Stored records

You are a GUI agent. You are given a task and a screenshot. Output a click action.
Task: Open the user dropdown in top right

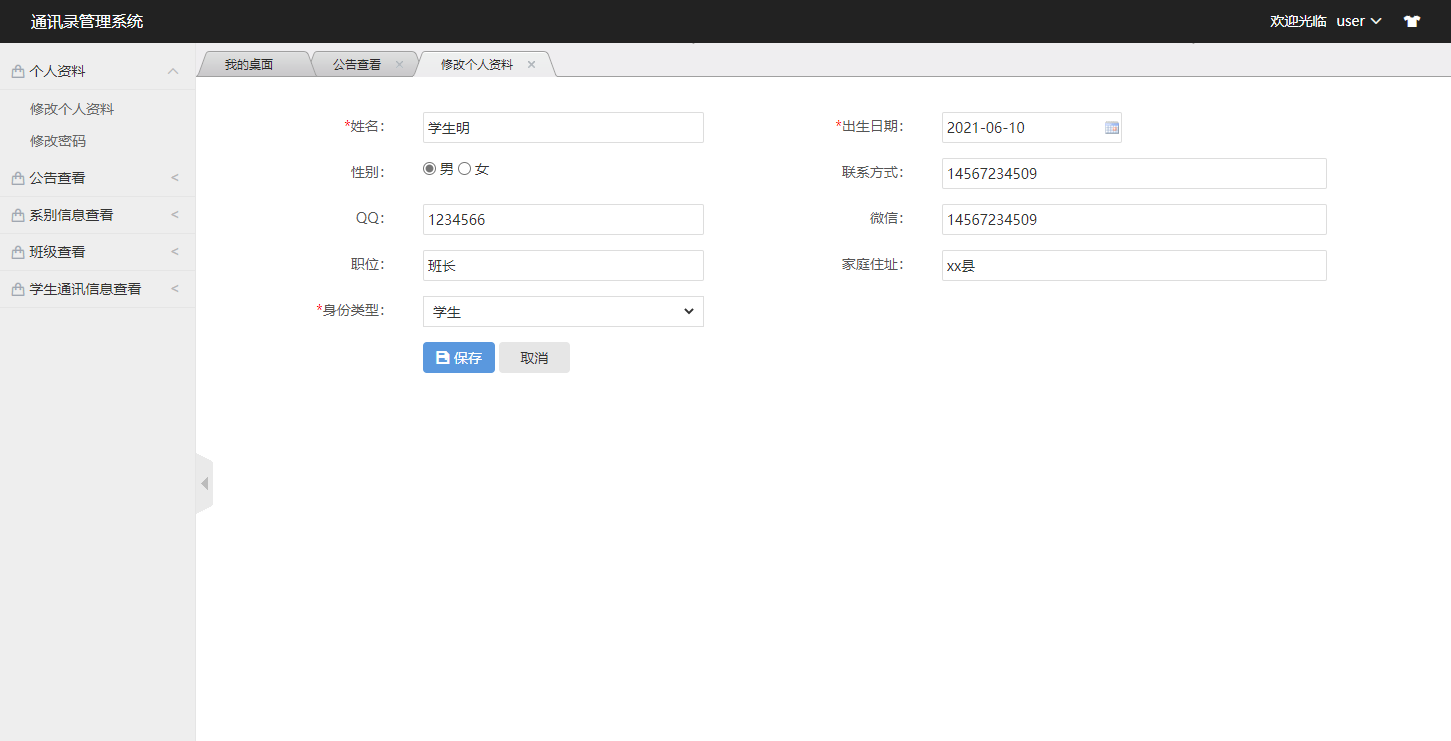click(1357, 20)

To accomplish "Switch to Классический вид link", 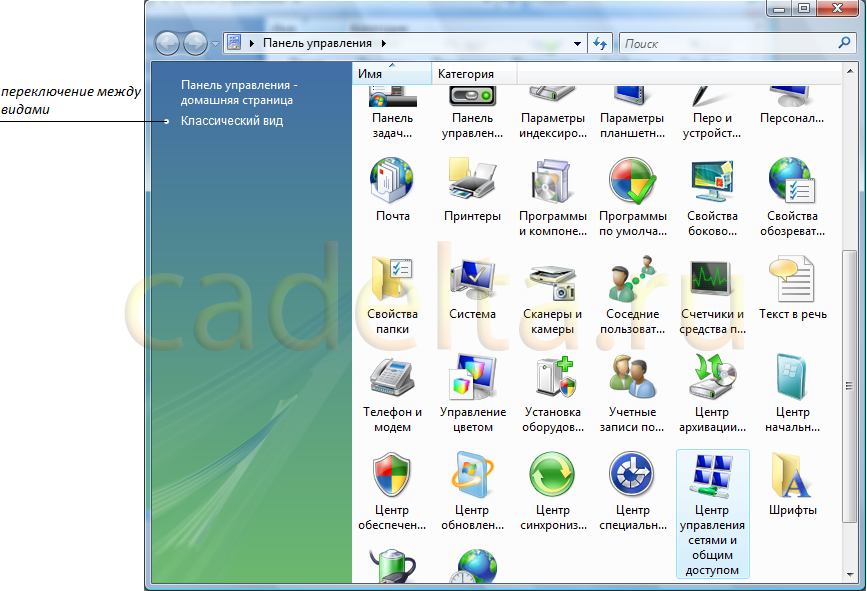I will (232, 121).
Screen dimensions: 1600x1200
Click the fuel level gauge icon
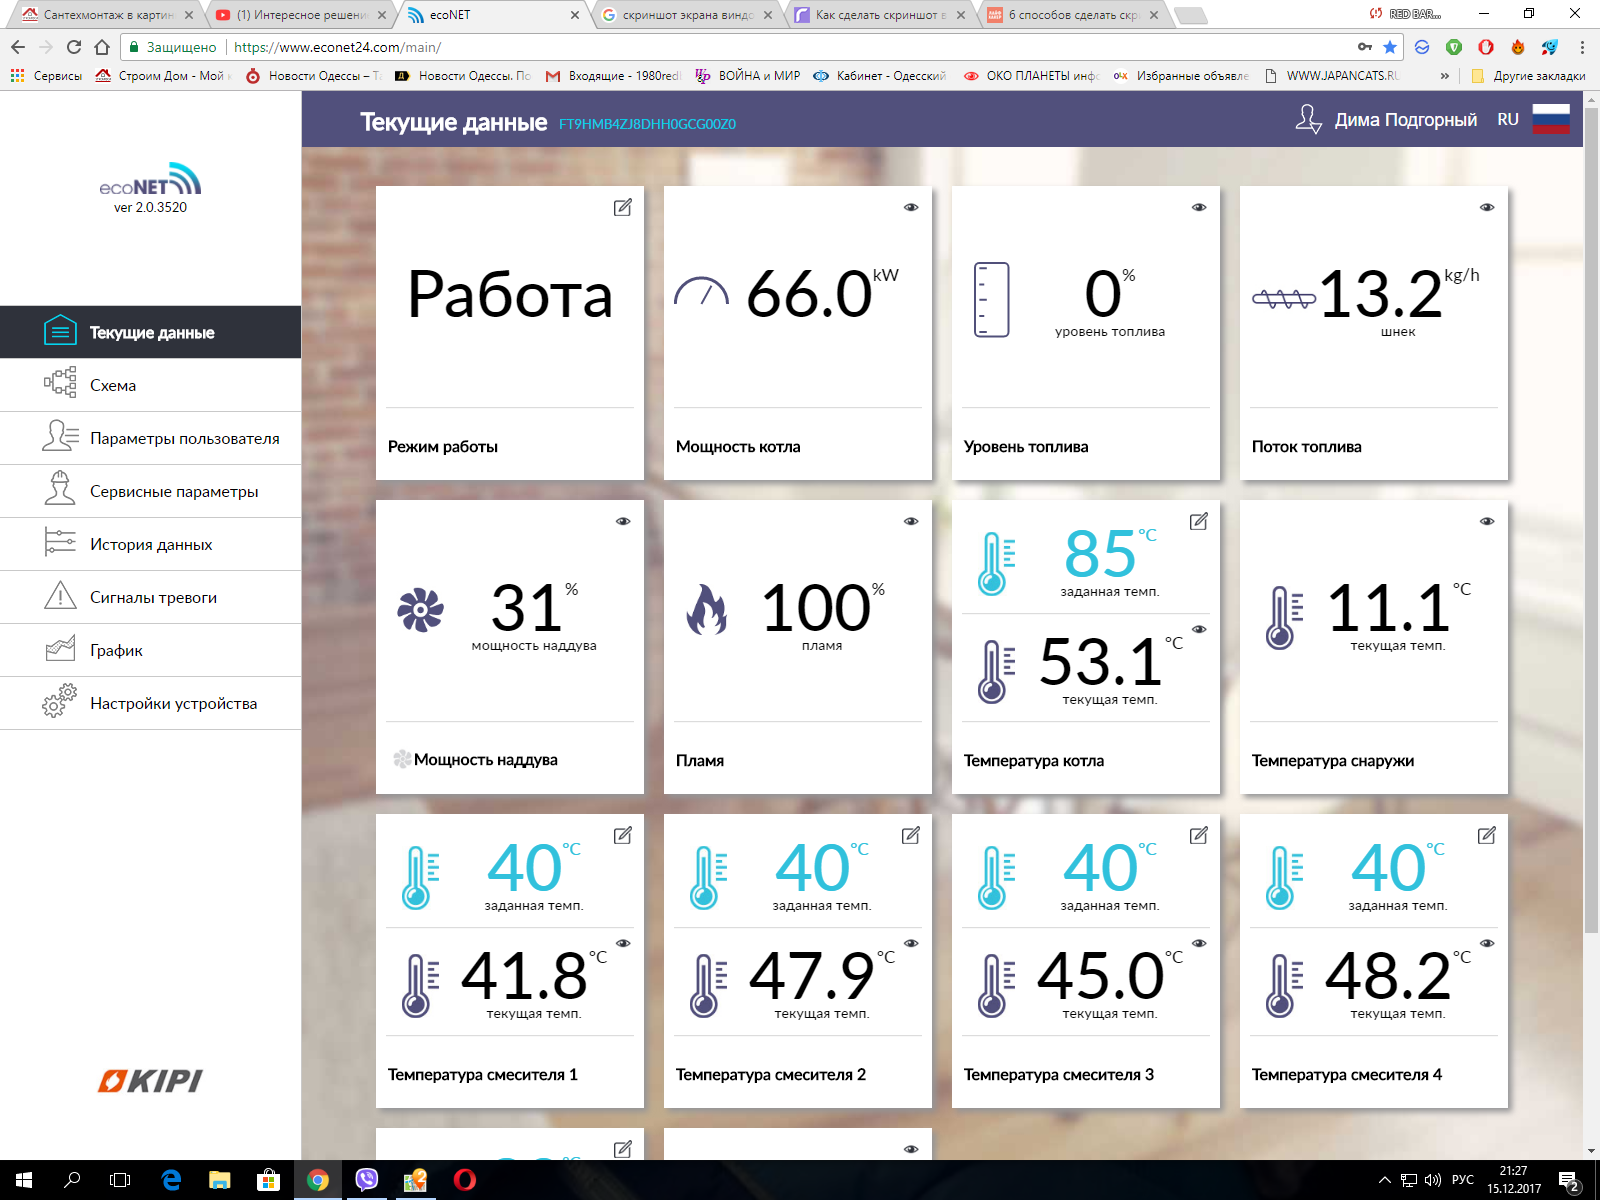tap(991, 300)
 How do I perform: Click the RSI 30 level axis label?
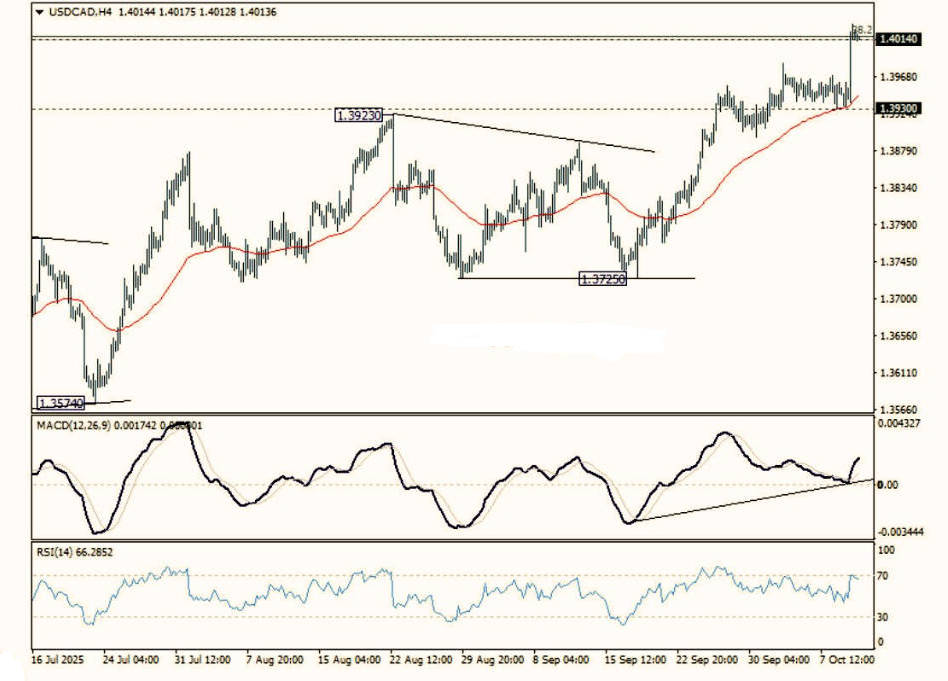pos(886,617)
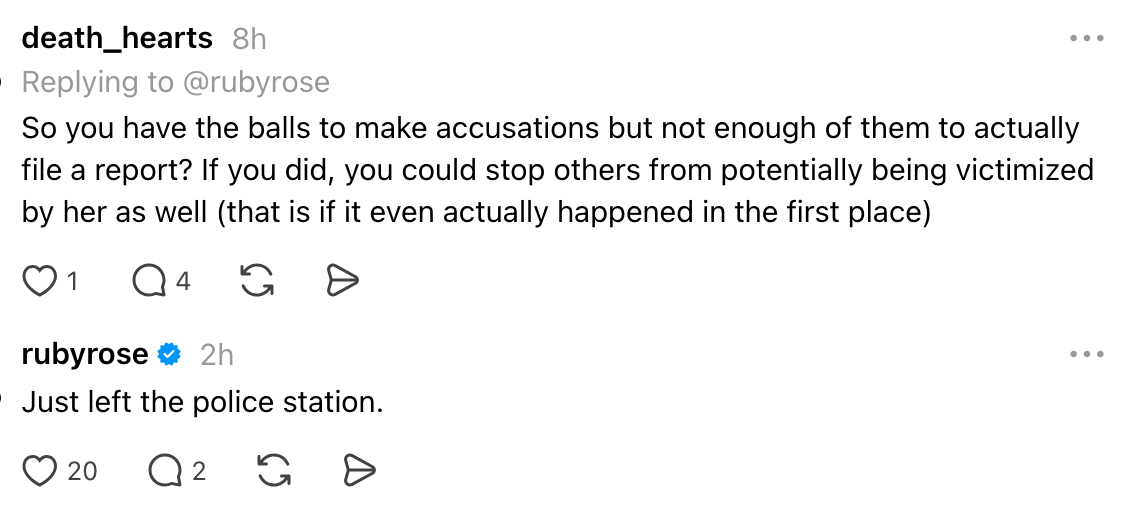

Exercise details. Begin with the line containing "Click the fuel level gauge icon", stop at the last line of the records above, and copy every line in between exactly, both ends included, with no pictures.

Response to the task.
Click the fuel level gauge icon
tap(991, 300)
 How do I perform: Click the RSI 30 level axis label?
pos(886,617)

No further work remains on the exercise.